Set task:
Copy verbatim the rows from the line containing "Given: Click the notepad" through the line containing "Screen dimensions: 360x502 (149, 67)", inclusive.

------ Information provided ------

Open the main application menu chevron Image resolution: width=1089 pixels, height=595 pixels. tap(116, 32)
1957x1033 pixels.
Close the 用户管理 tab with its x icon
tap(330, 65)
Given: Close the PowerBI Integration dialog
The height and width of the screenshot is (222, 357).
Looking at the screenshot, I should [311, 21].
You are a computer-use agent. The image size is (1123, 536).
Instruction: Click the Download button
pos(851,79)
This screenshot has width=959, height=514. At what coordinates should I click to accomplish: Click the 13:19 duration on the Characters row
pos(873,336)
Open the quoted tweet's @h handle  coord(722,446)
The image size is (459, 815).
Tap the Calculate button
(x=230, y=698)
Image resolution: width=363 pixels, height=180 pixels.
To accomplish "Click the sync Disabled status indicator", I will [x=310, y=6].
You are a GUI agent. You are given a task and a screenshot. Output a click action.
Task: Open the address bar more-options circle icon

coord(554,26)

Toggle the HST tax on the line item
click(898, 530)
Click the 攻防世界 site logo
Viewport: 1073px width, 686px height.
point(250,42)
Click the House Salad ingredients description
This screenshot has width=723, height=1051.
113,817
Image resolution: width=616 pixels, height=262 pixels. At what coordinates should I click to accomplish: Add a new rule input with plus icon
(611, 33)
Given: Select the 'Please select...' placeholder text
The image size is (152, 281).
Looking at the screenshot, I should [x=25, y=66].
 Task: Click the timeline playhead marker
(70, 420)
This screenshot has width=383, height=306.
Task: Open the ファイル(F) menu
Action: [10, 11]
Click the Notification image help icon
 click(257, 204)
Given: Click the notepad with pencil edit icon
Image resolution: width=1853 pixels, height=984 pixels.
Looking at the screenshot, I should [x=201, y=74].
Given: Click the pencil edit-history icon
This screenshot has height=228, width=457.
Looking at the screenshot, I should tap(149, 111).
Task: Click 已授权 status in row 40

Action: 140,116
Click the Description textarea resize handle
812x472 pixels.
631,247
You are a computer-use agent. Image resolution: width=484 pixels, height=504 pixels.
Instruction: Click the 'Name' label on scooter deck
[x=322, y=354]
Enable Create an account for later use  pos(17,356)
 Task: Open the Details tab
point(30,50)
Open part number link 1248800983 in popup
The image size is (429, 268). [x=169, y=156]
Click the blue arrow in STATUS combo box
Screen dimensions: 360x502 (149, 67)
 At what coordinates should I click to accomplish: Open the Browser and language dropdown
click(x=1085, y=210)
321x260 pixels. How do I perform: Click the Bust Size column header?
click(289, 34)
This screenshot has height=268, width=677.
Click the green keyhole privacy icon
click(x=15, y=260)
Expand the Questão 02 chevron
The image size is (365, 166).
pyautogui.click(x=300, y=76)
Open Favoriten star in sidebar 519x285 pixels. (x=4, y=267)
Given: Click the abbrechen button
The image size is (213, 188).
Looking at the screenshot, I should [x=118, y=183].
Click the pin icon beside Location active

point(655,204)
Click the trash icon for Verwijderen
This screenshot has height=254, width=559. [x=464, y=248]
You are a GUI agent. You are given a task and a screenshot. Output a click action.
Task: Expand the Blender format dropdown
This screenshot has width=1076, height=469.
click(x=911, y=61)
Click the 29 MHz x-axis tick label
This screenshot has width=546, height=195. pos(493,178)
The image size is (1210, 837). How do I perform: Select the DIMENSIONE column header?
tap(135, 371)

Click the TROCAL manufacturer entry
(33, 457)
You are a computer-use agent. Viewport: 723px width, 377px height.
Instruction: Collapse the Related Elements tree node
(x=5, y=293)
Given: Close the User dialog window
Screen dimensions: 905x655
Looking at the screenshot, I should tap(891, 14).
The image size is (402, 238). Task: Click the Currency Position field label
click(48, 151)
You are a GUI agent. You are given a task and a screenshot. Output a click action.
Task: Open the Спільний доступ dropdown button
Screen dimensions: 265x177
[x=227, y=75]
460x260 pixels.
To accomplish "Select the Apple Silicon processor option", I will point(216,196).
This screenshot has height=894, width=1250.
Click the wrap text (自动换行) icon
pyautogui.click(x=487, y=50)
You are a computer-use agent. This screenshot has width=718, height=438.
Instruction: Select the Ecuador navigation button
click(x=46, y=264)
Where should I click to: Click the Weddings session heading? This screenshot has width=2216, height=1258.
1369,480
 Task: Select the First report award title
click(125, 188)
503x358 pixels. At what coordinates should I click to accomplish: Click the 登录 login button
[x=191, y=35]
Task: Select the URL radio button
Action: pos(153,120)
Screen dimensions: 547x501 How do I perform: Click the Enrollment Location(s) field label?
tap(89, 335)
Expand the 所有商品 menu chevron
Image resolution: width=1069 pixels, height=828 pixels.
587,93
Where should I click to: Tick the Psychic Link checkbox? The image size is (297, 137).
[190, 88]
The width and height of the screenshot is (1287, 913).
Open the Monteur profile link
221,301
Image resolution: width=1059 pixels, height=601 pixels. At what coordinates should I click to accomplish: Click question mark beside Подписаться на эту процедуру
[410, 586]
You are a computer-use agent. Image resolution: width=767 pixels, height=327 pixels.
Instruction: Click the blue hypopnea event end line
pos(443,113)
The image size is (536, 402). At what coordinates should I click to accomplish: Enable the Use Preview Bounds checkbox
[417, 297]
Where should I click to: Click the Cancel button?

------

Answer for this exercise:
Given: Click the notepad with pencil edit icon
Image resolution: width=1853 pixels, height=984 pixels.
Looking at the screenshot, I should [x=201, y=74].
Given: Click the pencil edit-history icon
This screenshot has height=228, width=457.
Looking at the screenshot, I should tap(149, 111).
Task: Click 已授权 status in row 40

Action: 140,116
Click the Description textarea resize handle
812x472 pixels.
631,247
You are a computer-use agent. Image resolution: width=484 pixels, height=504 pixels.
Instruction: Click the 'Name' label on scooter deck
[x=322, y=354]
Enable Create an account for later use  pos(17,356)
 Task: Open the Details tab
point(30,50)
Open part number link 1248800983 in popup
The image size is (429, 268). [x=169, y=156]
Click the blue arrow in STATUS combo box
Screen dimensions: 360x502 (149, 67)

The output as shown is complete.